"I'm a karate man, see! And a karate man bruises on the inside!"
i couldn't look.
after our last karate tournament disaster, the prospect of another trauma was too much to contemplate.
so as my son began his kata routine, i cleverly looked on from behind the bleachers.
rewind: our children participated in a karate tournament in portland last weekend. it was their first since an ill-fated tournament in victoria, bc -- and for good reason. competition is one thing...masochism is something else entirely.
in canada, one child did well, the other had a come-apart. not his fault, really. the pool-related concussion may have been a factor. nevertheless, looking ahead to portland we were ambivalent. hesitant. angst-ridden. but after much training (theirs) and considerable compartmentalizing (ours), we geeked up for another go.
our pregame left nothing to chance. the drive down was uneventful, but there was a scary moment checking into the hotel. the boy wears heelies as a major mode of transportation, and nearly totalled himself in the lobby. he walked in stocking feet to the room.
the obligatory trip to the pool was prefaced with unambiguous warnings and open threats. another concussion would be considered grounds for abandonment. running was a capital offense. actually touching the water was a game-time decision.
eerily, nothing bad occurred.
later, we went to dinner with a bunch of families from the dojo. the adults drank. the children, after ignoring the real food, ate ice cream. excellent training regimen. we returned to the hotel and yelled at the children to go to sleep.

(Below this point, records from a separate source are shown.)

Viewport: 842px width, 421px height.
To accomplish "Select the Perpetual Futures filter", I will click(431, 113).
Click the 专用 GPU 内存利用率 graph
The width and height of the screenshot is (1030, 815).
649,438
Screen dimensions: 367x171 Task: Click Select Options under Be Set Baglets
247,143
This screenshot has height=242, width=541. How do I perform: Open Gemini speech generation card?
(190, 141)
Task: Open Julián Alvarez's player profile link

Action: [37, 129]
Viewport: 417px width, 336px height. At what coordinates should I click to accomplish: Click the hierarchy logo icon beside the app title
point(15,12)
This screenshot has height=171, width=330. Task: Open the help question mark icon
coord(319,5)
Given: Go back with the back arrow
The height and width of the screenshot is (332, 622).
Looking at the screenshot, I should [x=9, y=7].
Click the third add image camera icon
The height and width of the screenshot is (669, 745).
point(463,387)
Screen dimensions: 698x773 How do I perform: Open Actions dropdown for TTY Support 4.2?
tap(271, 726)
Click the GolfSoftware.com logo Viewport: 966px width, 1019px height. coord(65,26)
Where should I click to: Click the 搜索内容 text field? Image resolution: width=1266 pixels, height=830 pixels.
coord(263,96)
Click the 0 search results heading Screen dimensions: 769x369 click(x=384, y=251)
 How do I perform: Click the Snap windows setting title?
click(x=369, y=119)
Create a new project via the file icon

after a long, nonrestful night, we awoke late. too late to enjoy breakfast, given that the service in the hotel restaurant was slow. no, that's not fair to slow people. service was nonexistent. we ended up taking everything to go. tip was not generous.
we approached the the tournament venue with fear and loathing. surely mt. hood would erupt and the columbia river would boil, flooding us with poached salmon. these things, we felt, would be preferable to entering the gym.
the children insisted.
where's my mouthguard? where's my chest protector? where's my fist pads? where's my group? children expect answers to these questions. parents who don't have a long history with karate tournaments are slow to provide answers.
eventually, inevitably, inexorably, the time for the boy to perform his kata drew nigh. beneath the stands, i sweated and became nauseated. the girl, meanwhile, commenced sparring. she is always the smallest girl in the ring, with the least fear. she swings from her heels and occasionally scores a point. she won a bronze medal.
the boy entered the ring. previously he had decided to do teno kata, because he knew it the best. instead he launched into heian nidan...and nailed it. where he was confident, i was breathless. where he was precise, i was still nauseated. at the end, he suppressed a smile. i suppressed a sob.
karate parents bleed on the inside. it's a good thing, too. the mess would've been epic.